Description of the task:
List every chart band or average line that the market update text names when it describes the S&P 500's pullback.

The Real Reason the Market Skidded Yesterday

Mid-week market update: I noted on the weekend that the S&P 500 was at the end of a upper Bollinger Band ride, and such instances usually resolve in consolidation or pullbacks. In the past, the pullback usually ended at the 20 dma, which is roughly where the market is today. In other cases, market weakness continued until the index reached the lower BB.

 

 

Is the pullback over? To answer that question, I turn to the catalyst for market weakness. I woke up Tuesday morning to see a sea of red in equity market indices. The spark was attributable to a decline in the shares of go-go stock Palantir, which reported sales and earnings beats and guided expectations higher. Apparently, it wasn’t enough. The market sold off because of Palantir’s sky high valuation.

 

I found the explanation vaguely unsatisfying. Here is the real reason.

 

 

A Liquidity Scare

Michael Howell of CrossBorder Capital pointed out the spike in the SOFR – Fed Funds spread, indicating a liquidity squeeze in the financial system. Sudden liquidity squeezes can cause dislocation in asset prices and play havoc with risk appetite. Fortunately, the liquidity squeeze was attributed to temporary month-end imbalances and the SOFR-FF spread normalized the next day.

 

 

The spike in SOFR highlighted an additional liquidity concern lurking in the financial system. A Risk.net   article, Crypto ETFs gatecrash the U.S. Treasury repo market, reported that crypto ETFs borrowed $13 billion from the Treasury repo market in Q2. In other words, crypto leverage is now tapping into the Treasury repo market and the crypto tail is at risk of wagging the market dog. Combined with the recent dramatic decline in Bitcoin and other crypto currencies, this is a sign of possible crypto contagion in the banking system.

Dataset records:
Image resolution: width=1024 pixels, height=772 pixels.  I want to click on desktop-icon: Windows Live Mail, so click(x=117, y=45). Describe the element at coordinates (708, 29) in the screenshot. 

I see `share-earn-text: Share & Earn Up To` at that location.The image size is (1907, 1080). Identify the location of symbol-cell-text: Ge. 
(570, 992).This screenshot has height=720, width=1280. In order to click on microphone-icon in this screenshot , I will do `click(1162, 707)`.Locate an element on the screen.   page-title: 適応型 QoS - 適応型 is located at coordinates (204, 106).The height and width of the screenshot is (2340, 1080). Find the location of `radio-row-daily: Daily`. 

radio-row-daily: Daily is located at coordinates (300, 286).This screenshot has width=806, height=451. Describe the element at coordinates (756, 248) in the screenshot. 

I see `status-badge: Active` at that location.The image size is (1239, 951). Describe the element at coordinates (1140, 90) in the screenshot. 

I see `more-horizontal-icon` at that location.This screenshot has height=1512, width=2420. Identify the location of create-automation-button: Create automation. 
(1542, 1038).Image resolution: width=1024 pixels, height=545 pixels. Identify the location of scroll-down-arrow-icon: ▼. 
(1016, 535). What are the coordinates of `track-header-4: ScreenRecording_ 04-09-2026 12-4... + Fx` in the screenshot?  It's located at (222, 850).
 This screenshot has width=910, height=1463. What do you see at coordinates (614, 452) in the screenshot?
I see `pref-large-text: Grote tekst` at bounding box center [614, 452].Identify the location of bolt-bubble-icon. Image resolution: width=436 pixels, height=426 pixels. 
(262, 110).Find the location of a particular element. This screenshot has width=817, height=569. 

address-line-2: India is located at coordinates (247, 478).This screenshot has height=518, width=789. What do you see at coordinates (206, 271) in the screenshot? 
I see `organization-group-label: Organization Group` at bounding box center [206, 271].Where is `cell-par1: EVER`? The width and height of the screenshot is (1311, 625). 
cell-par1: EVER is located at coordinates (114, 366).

Completed task:
- upper Bollinger Band
- 20 dma
- lower BB